For Papua New Guinea, the road to Russia 2018 has not been the smoothest of rides. Of the 11 countries affiliated in the Oceania region of FIFA’s seven confederations, Papua New Guinea is only beginning to make its presence felt.
The OFC Nations Cup, held a year ago in Port Moresby was the first time in over 12 years, that Papua New Guinea had played a home match.
Elevated by a fantastic, fanatic and boisterous home crowd, the National team came close to winning their first ever major trophy.
Amidst the elation of Gunemba’s goals, Dabinyaba’s pace, the silky skills of David Browne, or the cool head of Alwin Komolong, it has been the intelligence of Dane Flemming Serritslev, that has the confidence of the nation.
When the 70-year-old arrived in 2015, he’d had to work with a side that had had very little international game time. Apart from the Pacific Games, friendly matches were sporadic, a one-off novelty experience, that did little justice to Papua New Guinea’s aspirations for regional glory.
Serritslev changed all that. Instilling a new brand of football, embracing speed and vision, encapsulating the Melanesian knack for flamboyance, while drilling in a discipline that for years had dogged the national side’s outlook.
Under his tutelage and with the assistance of former PNG internationals Reginald Davani and Robert Popat, younger players were brought in, a new leadership group created, and a host of youth bled through the qualifying campaign. From those tentative first steps however, Flemming’s influence on the side is notable. This is the longest campaign that PNG has embarked on.
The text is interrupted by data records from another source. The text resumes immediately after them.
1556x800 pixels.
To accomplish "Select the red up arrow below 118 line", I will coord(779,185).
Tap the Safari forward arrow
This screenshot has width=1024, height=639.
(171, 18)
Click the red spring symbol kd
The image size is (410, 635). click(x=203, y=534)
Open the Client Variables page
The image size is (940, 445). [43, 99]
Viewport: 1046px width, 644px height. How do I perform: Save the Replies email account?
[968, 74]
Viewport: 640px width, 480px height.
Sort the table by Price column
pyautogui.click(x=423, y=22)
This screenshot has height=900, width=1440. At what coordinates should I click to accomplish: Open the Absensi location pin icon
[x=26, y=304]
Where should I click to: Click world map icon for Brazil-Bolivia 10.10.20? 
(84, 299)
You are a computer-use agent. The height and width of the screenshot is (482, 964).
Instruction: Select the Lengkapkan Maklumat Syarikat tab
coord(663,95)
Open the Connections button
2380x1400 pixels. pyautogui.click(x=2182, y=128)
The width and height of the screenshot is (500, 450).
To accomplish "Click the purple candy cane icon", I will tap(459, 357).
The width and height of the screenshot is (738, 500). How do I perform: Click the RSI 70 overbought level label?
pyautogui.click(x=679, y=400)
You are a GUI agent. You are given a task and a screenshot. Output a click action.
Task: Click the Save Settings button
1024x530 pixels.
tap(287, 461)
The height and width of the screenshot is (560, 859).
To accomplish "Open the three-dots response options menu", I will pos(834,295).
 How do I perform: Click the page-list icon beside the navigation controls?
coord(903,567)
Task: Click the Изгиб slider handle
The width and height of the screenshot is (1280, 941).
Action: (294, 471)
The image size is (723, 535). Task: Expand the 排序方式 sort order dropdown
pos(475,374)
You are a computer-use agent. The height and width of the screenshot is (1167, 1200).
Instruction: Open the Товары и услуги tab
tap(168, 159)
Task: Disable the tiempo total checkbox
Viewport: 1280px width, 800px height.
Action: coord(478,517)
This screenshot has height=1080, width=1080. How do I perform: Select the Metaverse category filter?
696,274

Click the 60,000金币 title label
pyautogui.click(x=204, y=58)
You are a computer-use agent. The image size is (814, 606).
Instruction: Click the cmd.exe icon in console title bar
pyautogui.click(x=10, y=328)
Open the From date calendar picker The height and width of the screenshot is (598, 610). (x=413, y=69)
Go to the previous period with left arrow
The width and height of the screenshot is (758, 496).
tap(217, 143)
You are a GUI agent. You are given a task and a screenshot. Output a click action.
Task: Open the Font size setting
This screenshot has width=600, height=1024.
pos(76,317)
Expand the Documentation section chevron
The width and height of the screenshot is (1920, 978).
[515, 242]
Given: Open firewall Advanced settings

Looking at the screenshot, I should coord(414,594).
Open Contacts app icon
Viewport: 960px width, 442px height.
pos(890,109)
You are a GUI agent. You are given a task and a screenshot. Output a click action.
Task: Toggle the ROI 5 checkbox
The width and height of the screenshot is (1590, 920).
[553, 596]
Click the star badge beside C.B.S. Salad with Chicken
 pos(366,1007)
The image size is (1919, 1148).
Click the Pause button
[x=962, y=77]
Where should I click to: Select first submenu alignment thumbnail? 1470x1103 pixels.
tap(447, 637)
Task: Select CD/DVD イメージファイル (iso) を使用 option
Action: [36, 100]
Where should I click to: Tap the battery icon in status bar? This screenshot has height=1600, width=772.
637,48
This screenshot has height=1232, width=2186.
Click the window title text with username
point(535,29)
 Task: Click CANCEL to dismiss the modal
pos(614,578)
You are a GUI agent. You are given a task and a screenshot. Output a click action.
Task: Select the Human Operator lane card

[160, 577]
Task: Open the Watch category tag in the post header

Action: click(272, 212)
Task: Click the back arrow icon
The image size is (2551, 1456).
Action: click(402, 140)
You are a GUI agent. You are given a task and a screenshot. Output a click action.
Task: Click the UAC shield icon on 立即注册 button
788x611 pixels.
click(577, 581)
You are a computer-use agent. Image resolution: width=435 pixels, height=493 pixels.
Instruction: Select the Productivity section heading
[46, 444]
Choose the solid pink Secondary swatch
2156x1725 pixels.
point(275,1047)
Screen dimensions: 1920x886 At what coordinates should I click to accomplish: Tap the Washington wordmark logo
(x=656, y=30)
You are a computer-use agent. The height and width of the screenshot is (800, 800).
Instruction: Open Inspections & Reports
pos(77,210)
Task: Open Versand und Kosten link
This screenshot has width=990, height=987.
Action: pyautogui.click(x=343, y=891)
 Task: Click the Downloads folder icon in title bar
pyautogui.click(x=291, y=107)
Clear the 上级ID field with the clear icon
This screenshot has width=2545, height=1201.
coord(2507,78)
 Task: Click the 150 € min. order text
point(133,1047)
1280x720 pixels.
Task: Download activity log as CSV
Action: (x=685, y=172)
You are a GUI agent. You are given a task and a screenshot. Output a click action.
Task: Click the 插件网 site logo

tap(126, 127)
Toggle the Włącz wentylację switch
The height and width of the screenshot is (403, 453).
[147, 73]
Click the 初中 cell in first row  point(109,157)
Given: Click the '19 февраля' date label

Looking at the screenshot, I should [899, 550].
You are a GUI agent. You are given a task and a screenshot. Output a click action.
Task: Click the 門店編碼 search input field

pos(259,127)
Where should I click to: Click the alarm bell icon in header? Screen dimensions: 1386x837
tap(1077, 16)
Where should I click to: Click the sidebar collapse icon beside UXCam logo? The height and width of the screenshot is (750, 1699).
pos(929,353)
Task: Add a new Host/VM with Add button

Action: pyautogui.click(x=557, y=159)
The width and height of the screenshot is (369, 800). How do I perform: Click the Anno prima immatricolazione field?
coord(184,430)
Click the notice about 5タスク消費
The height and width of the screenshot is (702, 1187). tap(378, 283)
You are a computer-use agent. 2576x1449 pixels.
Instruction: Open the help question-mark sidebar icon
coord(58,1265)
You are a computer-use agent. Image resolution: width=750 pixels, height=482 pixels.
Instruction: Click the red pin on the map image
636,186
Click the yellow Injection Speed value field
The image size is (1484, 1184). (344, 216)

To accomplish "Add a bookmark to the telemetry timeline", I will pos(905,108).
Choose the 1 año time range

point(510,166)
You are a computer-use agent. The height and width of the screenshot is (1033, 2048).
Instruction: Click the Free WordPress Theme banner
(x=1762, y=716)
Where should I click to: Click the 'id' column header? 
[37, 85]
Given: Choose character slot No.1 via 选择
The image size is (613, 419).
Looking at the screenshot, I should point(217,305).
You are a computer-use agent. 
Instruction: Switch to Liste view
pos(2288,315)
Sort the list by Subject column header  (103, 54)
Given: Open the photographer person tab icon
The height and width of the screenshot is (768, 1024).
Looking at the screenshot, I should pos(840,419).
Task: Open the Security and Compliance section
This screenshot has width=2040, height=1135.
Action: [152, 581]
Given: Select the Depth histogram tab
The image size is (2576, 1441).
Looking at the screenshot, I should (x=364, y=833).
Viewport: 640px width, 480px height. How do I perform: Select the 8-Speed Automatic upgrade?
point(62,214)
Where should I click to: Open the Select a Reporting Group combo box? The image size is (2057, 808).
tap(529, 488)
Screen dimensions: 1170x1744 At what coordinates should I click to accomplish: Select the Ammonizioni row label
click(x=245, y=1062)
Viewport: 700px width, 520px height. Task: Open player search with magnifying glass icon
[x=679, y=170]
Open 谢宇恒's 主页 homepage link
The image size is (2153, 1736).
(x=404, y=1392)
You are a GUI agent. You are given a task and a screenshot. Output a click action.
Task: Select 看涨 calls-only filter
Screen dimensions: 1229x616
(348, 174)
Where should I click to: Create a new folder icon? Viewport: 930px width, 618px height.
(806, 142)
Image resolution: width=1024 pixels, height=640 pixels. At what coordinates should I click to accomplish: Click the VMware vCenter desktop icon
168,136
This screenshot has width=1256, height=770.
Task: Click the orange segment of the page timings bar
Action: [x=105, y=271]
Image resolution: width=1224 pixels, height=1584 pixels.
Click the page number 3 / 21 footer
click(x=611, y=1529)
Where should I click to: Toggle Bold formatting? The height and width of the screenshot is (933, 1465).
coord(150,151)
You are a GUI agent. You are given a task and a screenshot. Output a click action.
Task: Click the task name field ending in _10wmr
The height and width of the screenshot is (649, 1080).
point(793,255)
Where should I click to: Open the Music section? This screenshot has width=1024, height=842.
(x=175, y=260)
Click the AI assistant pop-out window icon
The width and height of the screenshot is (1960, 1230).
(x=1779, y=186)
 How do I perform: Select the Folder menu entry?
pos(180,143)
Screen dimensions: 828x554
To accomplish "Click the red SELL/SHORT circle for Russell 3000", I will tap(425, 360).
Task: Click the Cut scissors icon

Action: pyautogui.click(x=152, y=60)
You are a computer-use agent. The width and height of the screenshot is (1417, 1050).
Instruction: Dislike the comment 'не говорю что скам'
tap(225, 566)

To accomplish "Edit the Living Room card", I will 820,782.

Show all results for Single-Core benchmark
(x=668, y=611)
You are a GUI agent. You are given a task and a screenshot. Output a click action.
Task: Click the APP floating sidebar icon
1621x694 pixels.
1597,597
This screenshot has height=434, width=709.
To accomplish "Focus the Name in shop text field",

And it comes amid a contrasting turn of events that has both bogged and elevated Serritslev’s tenure to date.
A crucial turning point, the withdrawal of some of his best from the last campaign that saw him restructure and reshuffle, and the latest, the first award ever received by the national team. PNG will face Solomon Islands with a 2-1 record.
In their last meeting the semi-final of the OFC Nations Cup, a goal by Nigel Dabinyaba sealed their neighbours fate, and the Solomon’s will seeking vengeance at the Lawson Tama in Honiara.
But as Flemming Serritslev said memorably – Papua New Guinea has no fear.